Mit der Abendsonne am Tegeler See

Bevor wir ins Rennen geschickt wurden, bekamen wir noch einige Hinweise mit auf den Weg. Jeder Kilometer sei gut markiert und noch am Morgen seien die Organisatoren die Strecke mit dem Fahrrad abgefahren, um Kreidepfeile und rot-weiße Flatterbänder anzubringen. Die DLRG von Berlin und Hennigsdorf, die im Abstand von jeweils 5 km Versorgungsstellen bereithielten, übernahmen die Streckenbetreuung.
Pünktlich um 18 Uhr fiel dann der Startschuss, den wir alle mit Applaus bedachten. Nach einer halben Runde auf der Tartanbahn entgegen der üblichen Laufrichtung verließen wir das Stadion an seinem nordwestlichen Ausgang. Wir durchquerten ein Kleingartengelände und liefen an dessen nördlichen Rand entlang auf eine Straßenkreuzung bei km 1 zu. Das vordere Drittel, in dessen Mitte ich mich bewegte, überquerte die von der Polizei geregelte Kreuzung geradeaus in westlicher Richtung. Wir hatten etwa 150 Meter auf diesem Weg zurückgelegt, als plötzlich ein vielstimmiger Chor von hinten ertönte: “Halt! Zurück!” Die ganze voreilige Meute hatte den entscheidenden Pfeil verpasst, der den Richtungswechsel nach Norden anzeigte. Das Rennen fing ja prächtig an!

Schöne Streckenführung beim Vollmond-Marathon in Berlin

Die Gartenfelder und die Tegeler Brücke überspannten die beiden Arme des Spandauer Schifffahrtskanals.

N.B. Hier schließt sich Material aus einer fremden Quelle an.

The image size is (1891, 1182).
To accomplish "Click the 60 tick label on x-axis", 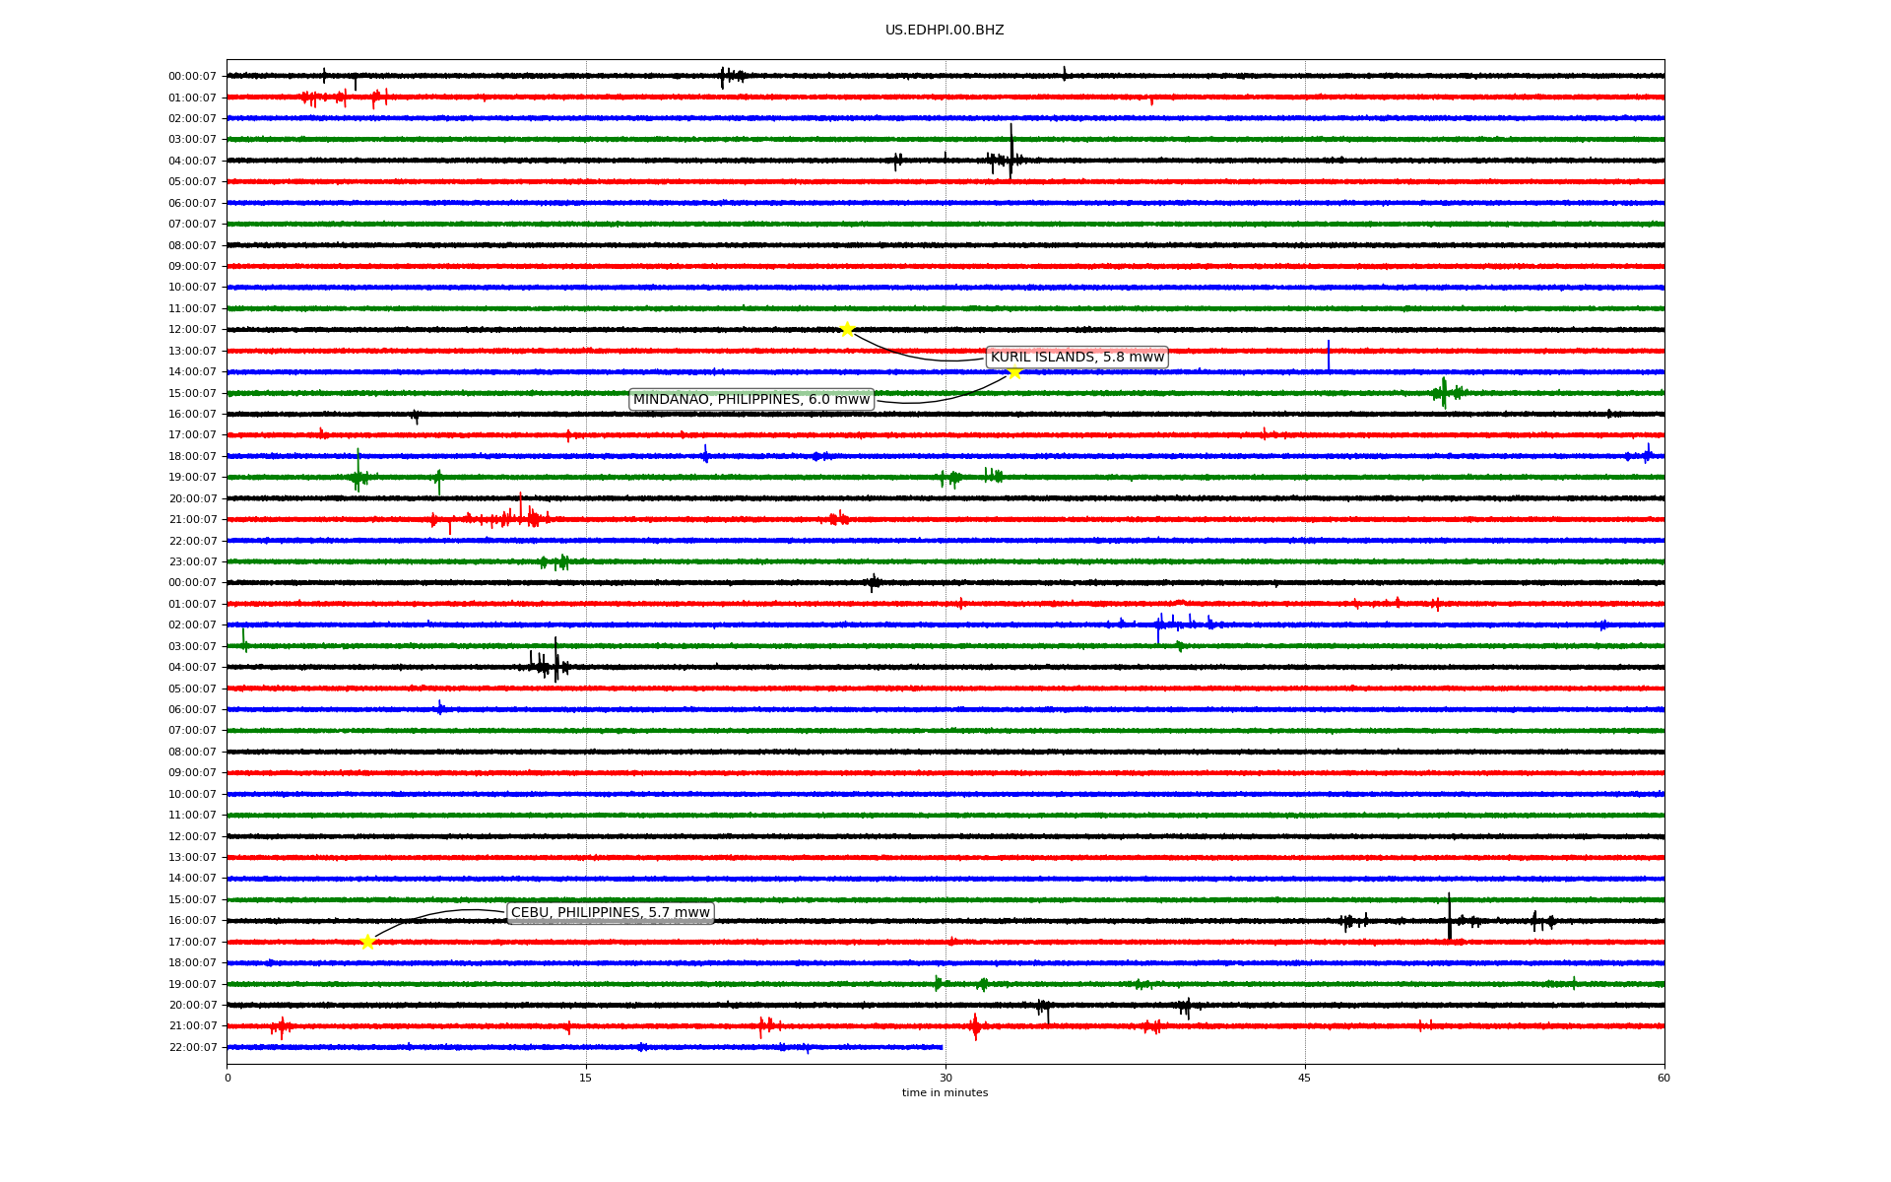I will point(1663,1078).
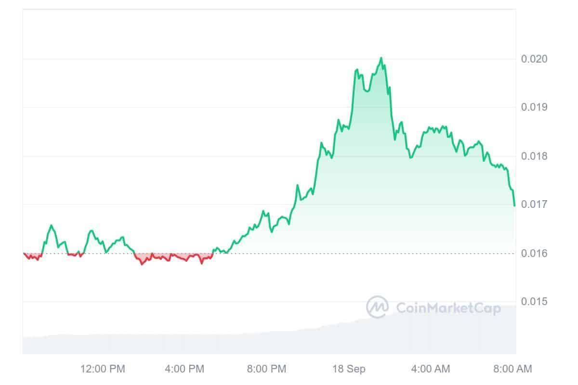This screenshot has width=578, height=385.
Task: Select the 18 Sep date marker
Action: tap(349, 369)
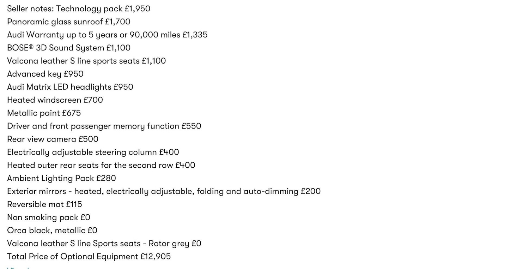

Allmählich kämpften wir uns von hinten durch die Reihen der aufmerksamen Mehrheit, die keinen Umweg in Kauf zu nehmen brauchte. Als wir am jenseitigen Ufer des Kanals in nordwestlicher Richtung am Rande einer Gartenkolonie entlangliefen, war die alte Reihenfolge wieder halbwegs hergestellt. Kurz nach dem Kilometerschild 3 erreichten wir westlich des Forstes Jungfernheide das Südufer des Tegeler Sees. Vom Uferweg aus hatten wir einen herrlichen Blick auf dieses von der abendlichen Sonne beschienene Gewässer. Auf dem See tummelten sich Motor- und Segelboote. Kanuten, Ruderer und Angler übten ihren Sport aus und Badegäste schwammen im Wasser. Während der nächsten 10 km durch den Berliner Bezirk Reinickendorf umrundeten wir den See bis zum Havelbecken. Dabei blieben wir immer in Ufernähe und teilten uns die teils schmalen Wege mit Radfahrern und Spaziergängern. Der Bodenbelag bestand zu einem großen Teil aus weichem Waldboden. Nach km 6, die erste Verpflegungsstelle lag schon hinter uns, mussten wir eine Treppe mit zwei Absätzen besteigen. Sie führte auf eine Brücke, die einen Zufluss des Sees überspannte. Es sollte im weiteren Verlauf nicht das einzige derartige Hindernis bleiben.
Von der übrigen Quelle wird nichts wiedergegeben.